— Start of PROVIDED MATERIAL —

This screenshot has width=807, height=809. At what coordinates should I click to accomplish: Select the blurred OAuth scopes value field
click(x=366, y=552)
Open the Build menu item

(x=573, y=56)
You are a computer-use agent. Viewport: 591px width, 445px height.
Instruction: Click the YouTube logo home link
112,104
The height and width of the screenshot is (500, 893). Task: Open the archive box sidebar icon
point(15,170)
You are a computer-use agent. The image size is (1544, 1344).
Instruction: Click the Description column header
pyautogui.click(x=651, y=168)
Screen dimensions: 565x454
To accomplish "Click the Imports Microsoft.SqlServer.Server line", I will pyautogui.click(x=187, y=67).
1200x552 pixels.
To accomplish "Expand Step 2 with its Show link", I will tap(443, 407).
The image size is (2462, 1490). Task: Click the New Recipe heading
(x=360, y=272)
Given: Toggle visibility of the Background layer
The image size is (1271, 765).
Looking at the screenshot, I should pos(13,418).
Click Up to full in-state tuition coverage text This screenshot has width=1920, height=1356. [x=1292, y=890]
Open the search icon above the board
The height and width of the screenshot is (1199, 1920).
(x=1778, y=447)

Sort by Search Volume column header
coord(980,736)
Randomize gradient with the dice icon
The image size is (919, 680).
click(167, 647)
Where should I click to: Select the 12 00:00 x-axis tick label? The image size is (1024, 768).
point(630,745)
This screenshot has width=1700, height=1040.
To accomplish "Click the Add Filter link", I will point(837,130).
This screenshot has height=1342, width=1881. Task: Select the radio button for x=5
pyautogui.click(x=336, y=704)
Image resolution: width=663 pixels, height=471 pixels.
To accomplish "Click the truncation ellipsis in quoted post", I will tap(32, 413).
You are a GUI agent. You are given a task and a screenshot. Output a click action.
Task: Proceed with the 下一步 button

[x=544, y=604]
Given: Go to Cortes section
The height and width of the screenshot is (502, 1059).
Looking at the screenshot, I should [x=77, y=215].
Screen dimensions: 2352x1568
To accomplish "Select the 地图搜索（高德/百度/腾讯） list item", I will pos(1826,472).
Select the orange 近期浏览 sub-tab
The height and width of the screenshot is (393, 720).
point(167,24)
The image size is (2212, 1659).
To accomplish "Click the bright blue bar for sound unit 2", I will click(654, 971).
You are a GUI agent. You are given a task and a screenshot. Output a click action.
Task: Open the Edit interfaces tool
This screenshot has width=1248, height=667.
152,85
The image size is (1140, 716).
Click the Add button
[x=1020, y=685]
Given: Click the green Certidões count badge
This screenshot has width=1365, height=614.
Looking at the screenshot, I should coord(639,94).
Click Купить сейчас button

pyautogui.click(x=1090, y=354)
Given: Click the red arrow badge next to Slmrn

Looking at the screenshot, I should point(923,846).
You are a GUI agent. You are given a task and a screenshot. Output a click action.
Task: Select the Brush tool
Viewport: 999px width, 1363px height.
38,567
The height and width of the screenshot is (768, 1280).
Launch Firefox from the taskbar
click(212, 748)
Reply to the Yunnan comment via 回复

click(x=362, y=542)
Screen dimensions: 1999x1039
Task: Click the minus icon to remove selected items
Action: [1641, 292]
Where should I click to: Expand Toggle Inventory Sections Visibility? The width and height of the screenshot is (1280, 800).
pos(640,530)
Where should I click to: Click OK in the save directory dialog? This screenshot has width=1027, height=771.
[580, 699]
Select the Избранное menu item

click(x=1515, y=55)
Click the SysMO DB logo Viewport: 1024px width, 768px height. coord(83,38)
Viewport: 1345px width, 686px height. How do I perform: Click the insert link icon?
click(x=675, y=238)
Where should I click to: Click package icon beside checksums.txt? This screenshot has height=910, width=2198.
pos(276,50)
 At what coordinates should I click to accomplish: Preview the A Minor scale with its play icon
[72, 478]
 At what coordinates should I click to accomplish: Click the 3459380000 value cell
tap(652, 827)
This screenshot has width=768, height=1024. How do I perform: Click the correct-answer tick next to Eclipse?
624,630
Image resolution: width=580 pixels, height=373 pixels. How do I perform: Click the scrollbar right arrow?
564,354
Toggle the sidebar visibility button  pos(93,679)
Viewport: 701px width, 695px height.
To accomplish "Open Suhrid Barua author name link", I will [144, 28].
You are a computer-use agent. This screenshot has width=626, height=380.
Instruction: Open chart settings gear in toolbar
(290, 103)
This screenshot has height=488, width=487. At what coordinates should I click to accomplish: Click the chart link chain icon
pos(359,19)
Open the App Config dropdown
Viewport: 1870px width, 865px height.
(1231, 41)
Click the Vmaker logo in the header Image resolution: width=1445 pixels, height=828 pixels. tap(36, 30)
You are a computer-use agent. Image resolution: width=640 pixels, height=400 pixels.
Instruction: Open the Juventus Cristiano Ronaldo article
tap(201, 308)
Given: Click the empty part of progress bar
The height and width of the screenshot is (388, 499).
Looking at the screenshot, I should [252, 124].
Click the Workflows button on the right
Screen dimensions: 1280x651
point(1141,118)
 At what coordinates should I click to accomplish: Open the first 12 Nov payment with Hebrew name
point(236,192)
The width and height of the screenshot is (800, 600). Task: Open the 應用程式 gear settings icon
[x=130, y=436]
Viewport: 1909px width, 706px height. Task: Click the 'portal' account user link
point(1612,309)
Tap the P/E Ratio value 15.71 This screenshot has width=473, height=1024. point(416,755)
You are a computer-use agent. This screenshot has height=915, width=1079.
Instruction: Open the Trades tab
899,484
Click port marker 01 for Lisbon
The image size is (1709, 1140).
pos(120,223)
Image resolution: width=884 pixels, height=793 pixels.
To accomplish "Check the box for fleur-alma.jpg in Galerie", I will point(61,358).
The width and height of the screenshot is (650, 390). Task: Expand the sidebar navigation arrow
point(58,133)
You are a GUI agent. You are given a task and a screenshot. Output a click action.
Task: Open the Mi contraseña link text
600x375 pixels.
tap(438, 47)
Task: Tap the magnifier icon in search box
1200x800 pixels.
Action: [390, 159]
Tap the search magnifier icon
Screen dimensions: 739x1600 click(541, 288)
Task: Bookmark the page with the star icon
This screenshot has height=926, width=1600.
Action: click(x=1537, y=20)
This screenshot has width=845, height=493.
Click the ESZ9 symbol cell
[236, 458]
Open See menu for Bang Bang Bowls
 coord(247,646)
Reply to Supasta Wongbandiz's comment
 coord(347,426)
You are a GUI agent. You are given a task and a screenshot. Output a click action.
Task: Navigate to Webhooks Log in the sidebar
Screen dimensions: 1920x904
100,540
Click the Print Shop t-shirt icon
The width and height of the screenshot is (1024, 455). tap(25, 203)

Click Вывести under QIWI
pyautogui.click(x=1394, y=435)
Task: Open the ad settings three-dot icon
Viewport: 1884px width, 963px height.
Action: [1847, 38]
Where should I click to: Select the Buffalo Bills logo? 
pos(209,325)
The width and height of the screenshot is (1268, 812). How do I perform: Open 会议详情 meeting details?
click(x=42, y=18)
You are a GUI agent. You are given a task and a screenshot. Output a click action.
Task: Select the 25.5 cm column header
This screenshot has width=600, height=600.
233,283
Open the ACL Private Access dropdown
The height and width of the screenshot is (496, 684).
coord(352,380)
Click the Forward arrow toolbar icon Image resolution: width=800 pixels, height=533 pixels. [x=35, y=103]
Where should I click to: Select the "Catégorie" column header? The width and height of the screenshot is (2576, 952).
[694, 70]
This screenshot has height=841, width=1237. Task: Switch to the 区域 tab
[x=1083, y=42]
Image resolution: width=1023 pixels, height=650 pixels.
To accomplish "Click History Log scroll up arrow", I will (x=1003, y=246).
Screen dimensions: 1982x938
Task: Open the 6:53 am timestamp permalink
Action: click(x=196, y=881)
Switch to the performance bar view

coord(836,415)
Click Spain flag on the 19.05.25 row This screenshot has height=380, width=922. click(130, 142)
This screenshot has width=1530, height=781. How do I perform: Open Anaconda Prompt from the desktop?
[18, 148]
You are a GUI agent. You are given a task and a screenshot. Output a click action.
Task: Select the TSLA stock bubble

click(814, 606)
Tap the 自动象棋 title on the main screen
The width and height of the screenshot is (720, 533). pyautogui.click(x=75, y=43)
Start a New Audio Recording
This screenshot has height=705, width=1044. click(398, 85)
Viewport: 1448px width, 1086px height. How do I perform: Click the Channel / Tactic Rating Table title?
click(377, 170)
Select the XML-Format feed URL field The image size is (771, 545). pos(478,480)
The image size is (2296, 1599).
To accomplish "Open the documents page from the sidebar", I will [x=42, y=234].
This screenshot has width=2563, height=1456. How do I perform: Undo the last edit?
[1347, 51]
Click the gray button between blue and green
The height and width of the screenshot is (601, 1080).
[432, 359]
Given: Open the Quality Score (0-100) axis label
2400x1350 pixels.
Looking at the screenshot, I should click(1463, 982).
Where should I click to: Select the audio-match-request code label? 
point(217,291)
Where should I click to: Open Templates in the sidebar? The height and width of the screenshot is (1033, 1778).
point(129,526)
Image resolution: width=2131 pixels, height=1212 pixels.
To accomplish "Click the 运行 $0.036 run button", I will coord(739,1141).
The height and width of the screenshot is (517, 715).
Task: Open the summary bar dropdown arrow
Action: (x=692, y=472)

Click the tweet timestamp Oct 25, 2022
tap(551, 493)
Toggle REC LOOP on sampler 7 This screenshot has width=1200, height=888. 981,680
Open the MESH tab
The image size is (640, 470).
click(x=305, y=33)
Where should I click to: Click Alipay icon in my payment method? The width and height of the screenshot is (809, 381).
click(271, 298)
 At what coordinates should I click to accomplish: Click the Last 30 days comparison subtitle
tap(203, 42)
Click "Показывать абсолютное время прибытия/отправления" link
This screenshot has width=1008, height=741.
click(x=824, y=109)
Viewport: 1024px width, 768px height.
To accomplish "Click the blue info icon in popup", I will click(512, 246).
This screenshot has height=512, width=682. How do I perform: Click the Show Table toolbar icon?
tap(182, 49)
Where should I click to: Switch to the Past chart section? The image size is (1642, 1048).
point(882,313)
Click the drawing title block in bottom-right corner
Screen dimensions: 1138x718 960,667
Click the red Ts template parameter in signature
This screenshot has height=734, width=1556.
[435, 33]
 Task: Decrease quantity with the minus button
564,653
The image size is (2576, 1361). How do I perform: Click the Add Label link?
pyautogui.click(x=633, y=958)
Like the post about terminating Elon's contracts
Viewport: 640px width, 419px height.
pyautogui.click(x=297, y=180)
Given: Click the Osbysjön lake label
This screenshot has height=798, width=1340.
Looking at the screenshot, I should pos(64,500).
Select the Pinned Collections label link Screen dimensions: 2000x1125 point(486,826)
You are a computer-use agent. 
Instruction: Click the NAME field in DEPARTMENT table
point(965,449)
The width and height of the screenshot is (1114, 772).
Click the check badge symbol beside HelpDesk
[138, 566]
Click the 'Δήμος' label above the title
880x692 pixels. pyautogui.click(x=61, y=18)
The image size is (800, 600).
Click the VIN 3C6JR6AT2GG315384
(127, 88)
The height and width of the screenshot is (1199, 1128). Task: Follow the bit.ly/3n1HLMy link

— End of PROVIDED MATERIAL —

# TASK DETAILS:
Reproduce the material word for word, from its first line through the line that contains "(x=573, y=56)", including that line.

# OUTPUT FOR THIS EXERCISE:
This screenshot has width=807, height=809. At what coordinates should I click to accomplish: Select the blurred OAuth scopes value field
click(x=366, y=552)
Open the Build menu item

(x=573, y=56)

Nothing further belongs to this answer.